◆ LISTED ENTRIES
+++++

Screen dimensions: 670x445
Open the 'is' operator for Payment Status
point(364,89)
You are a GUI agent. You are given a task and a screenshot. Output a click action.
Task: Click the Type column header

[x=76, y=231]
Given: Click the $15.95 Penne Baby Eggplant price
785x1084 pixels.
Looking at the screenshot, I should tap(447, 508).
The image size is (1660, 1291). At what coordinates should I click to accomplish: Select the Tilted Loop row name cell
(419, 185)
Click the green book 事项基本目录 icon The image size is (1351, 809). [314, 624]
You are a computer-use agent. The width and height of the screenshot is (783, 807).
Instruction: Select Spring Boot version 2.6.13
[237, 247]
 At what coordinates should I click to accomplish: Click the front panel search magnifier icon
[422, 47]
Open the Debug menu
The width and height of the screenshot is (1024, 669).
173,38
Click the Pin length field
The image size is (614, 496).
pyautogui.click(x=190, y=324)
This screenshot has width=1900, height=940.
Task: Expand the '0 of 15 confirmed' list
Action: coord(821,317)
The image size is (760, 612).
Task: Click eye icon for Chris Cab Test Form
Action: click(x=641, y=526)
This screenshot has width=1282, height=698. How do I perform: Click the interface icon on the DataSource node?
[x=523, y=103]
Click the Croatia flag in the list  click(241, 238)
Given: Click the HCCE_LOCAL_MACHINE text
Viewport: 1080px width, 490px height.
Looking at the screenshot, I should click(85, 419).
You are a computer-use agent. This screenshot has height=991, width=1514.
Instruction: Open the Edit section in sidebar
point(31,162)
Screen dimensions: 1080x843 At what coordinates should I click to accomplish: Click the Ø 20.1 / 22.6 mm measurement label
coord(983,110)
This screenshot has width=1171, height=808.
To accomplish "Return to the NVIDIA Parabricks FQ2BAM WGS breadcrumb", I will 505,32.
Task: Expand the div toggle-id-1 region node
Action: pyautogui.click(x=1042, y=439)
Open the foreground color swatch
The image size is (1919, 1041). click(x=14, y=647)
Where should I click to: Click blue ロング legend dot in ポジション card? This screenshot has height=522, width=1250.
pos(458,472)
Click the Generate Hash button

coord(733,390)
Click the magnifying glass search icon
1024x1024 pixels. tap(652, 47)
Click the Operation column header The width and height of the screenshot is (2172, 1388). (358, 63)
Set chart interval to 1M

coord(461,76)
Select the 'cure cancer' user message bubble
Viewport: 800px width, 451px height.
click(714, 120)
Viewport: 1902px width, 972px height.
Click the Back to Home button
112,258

+++++

◆ EXERCISE DIRECTIONS
Only the lines from the one containing "Viewport: 800px width, 451px height." through the end of the listing should be copied, and they should be copied exactly.

◆ EXERCISE ANSWER
Viewport: 800px width, 451px height.
click(714, 120)
Viewport: 1902px width, 972px height.
Click the Back to Home button
112,258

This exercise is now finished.